#### Shape of the Sampling Distribution

The shape of the sampling distribution relates to the following two cases.
1. The population from which samples are drawn has a normal distribution.
2. The population from which samples are drawn does not have a normal distribution.

#### Sampling from a population which is not normally distributed

In the previous section we discussed the shape of sample distributions if sampling from a normally distributed population. However, in real life applications we often do not know the actual shape of the population distribution.

In order to understand, how the shape of the distribution of the population of interest affects the shape of the sampling distribution we conduct an experiment. Let us consider three different continuous probability density functions: the uniform distribution, the beta distribution, and the gamma distribution. We do not go into details here, however the figure below shows, that these three PDFs are not normally distributed.
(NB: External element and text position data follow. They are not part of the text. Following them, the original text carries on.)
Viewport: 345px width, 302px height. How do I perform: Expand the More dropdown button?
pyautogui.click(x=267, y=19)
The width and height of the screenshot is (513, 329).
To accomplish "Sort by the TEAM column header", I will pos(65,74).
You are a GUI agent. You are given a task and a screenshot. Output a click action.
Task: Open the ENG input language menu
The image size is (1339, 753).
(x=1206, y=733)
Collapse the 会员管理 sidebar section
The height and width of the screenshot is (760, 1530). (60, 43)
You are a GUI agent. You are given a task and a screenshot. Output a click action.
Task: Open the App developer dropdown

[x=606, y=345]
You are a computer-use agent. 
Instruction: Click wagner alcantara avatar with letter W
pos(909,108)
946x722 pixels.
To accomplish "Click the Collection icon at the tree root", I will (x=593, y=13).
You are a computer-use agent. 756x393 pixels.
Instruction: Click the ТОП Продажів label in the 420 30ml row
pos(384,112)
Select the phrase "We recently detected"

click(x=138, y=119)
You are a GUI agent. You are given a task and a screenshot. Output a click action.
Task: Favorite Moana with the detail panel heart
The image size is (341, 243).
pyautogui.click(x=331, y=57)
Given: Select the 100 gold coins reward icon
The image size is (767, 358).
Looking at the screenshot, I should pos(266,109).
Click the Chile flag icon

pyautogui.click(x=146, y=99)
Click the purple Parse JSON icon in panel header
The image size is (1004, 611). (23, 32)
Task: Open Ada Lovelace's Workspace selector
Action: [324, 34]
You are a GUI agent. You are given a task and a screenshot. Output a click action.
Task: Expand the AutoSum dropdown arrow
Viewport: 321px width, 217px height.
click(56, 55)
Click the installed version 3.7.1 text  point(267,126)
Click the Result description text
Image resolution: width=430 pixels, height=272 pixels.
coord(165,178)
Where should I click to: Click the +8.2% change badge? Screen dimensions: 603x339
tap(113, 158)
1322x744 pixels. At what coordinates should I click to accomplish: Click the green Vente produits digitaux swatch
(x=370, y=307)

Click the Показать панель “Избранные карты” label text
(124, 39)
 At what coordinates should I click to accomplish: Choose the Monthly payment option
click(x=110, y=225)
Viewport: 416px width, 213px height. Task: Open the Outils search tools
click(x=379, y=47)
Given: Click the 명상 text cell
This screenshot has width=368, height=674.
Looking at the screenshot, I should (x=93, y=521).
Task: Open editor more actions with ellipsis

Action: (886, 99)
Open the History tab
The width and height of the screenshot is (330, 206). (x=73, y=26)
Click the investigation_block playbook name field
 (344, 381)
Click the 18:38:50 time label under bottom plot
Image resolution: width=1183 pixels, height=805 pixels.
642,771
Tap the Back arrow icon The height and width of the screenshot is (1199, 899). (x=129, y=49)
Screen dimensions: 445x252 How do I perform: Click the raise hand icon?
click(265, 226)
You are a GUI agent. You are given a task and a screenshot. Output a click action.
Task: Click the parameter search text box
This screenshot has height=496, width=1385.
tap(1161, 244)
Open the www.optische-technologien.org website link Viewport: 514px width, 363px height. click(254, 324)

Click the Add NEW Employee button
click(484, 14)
Now we conduct the same experiment as in the previous section. For a large enough number of times (trials = 1000) we sample from each particular distribution. However, this time each particular sample has a sample size $$n=2,5,15,30$$. For each sample we calculate the sample mean $$\bar x$$ and visualize the empirical probabilities after 1,000 trials.

trials <- 1000
n <- c(2,5,15,30) #sample size

# emtpy matrix to store results of computations
out.unif <- matrix(nrow = trials, ncol = length(n))
out.beta <- matrix(nrow = trials, ncol = length(n))
out.gamma <- matrix(nrow = trials, ncol = length(n))

# random sampling
for (i in seq(trials)){
for (j in seq(length(n))) {
out.unif[i,j] <- mean(runif(n[j], min = 0.2, max = 0.8))
out.beta[i,j] <- mean(rbeta(n[j], shape1 = 2, shape2 = 5))
out.gamma[i,j] <- mean(rgamma(n[j], shape = 1, rate = 8))
}
}

# plotting
#set plotting variables
par(mfrow = c(4,3), mar = c(2,1,3,1))
plotting.variables <- list(out.unif, out.beta, out.gamma)

#generate 12 histogram plots and store them in a list
h.list <- list(NULL)
h.list.pos <- 1
for (i in seq(1,length(n))){
for (j in seq(1,3)){
out <- plotting.variables[[j]]
h.list[[h.list.pos]] <- hist(out[,i],
breaks = 'Scott',
plot = FALSE)
h.list.pos <- h.list.pos+1
}
}

#loop through the list of histograms and plot them
xlim.list <- rep(list(c(0.2,0.8), c(0,0.6), c(0,0.4)),4)
n.list <- list(rep(n[1],3), rep(n[2],3), rep(n[3],3), rep(n[4],3))
n.vector <- c(rep(n[1],3), rep(n[2],3), rep(n[3],3), rep(n[4],3))
main.vector <- rep(c('Uniform ', 'Beta ', 'Gamma '),4)
color <- rep(c(3,4,6),4)

for (i in seq(1,length(h.list))){
plot(h.list[[i]],
freq = FALSE,
xlim = xlim.list[[i]],
ylab = '',
yaxt = 'n',
col = color[i],
main = paste(main.vector[i], 'distribution for sample size n =', n.vector[i]),
cex.main=0.9)
}  

The figure shows that, in case of a population that is not normally distributed, the sampling distributions are not normal, when $$n < 30$$. However, the sampling distributions approximate a normal distribution, when $$n > 30$$. Also notice that the spread of the sampling distribution decreases as the sample size increases.

According to the central limit theorem, for a large sample size $$(n > 30)$$, the sampling distribution is approximately normal, irrespective of the shape of the population distribution (Mann 2012).

The mean and standard deviation of the sampling distribution of $$\bar x$$ are, respectively,

$\mu_{\bar x} = \mu \qquad \text{and} \qquad \sigma_{\bar x}=\frac{\sigma}{\sqrt{n}}$

The sample size is usually considered to be large if $$n \ge 30$$.

Owing to the fact that the sampling distribution approximates a normal distribution, the area under the curve of a sampling distribution yields probabilistic information about sample statistic.

Recall the Empirical Rule, also known as the 68-95-99.7 rule. Consequently, applied to the sampling distribution the 68-95-99.7 rule implies that

• about 68.26% of the sample means will be within one standard deviation of the population mean,

• 95.44% of the sample means will be within two standard deviations of the population mean, and

• about 99.74% of the sample means will be within three standard deviations of the population mean.